**TASK ITEM**
Pictures stay out of the copy. Retype exactly, and only, the lines from the one containing "You are a computer-use" through the end of the listing below.

**LISTED RECORDS**
■ ■ ■

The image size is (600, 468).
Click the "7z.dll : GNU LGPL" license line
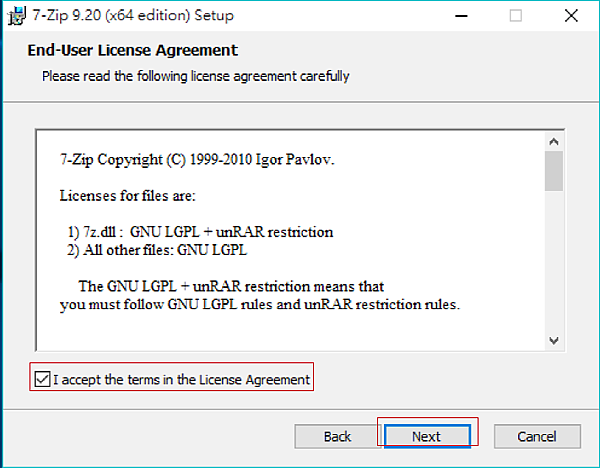[201, 232]
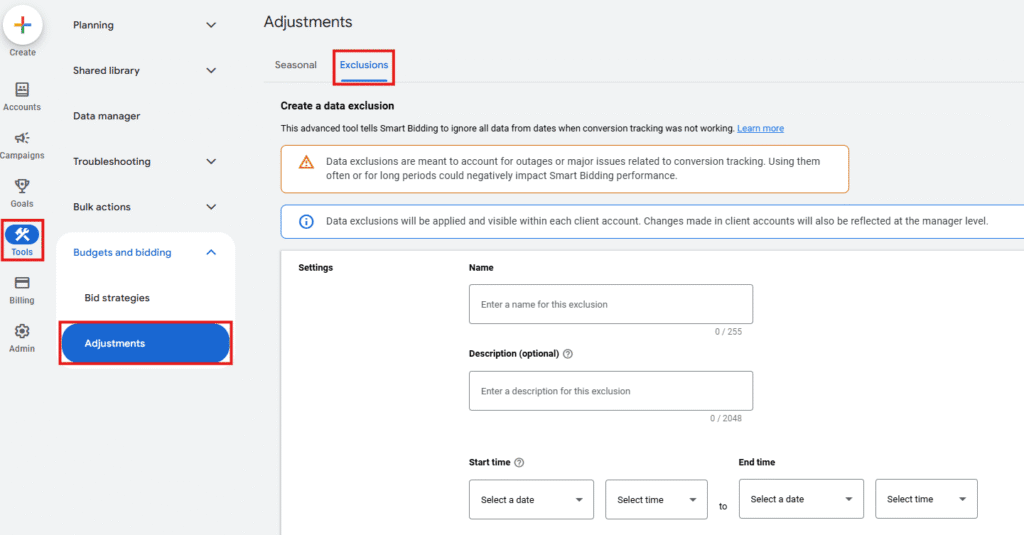Screen dimensions: 1024x535
Task: Collapse the Budgets and bidding section
Action: tap(210, 253)
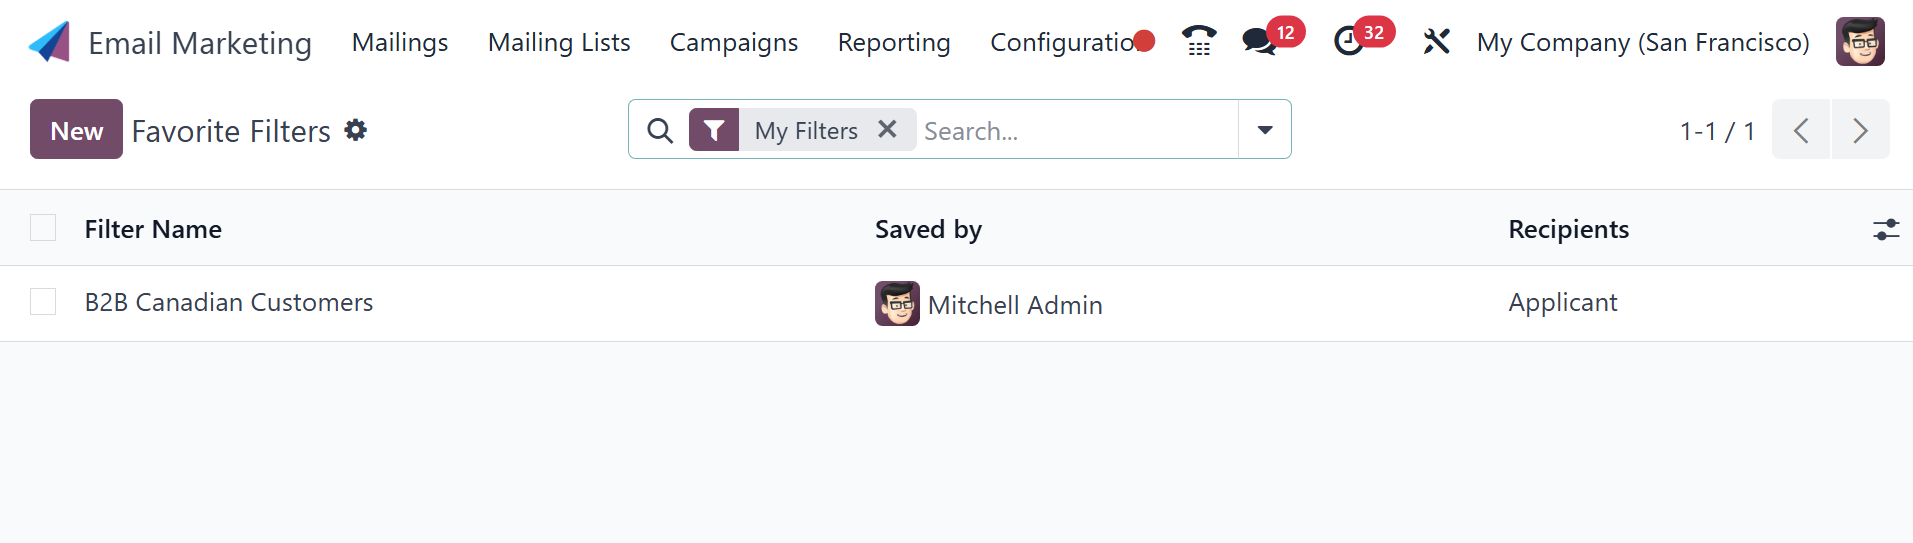Toggle the select-all header checkbox

[43, 228]
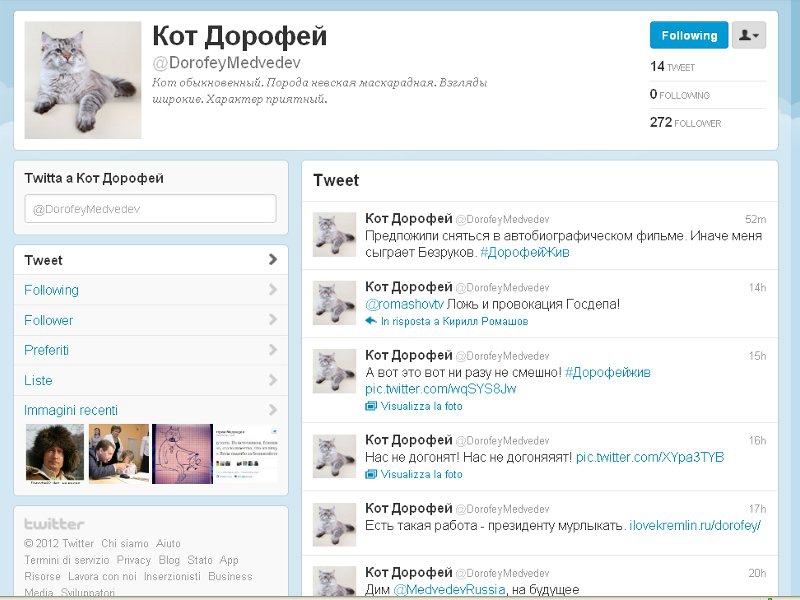Viewport: 800px width, 600px height.
Task: Open Кот Дорофей profile cat avatar
Action: coord(83,80)
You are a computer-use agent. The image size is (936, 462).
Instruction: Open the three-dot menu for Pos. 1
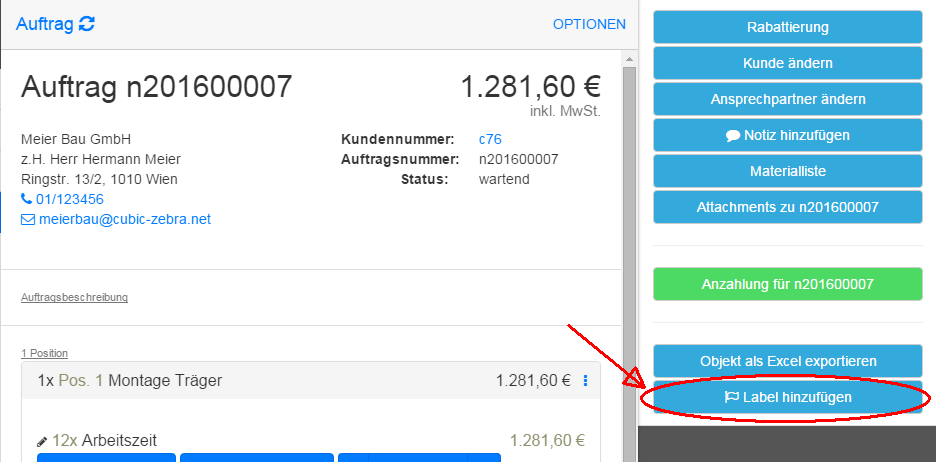[586, 380]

■ ■ ■

**SOLUTION TO THIS EXERCISE**
You are a computer-use agent. The image size is (936, 462).
Instruction: Open the three-dot menu for Pos. 1
[586, 380]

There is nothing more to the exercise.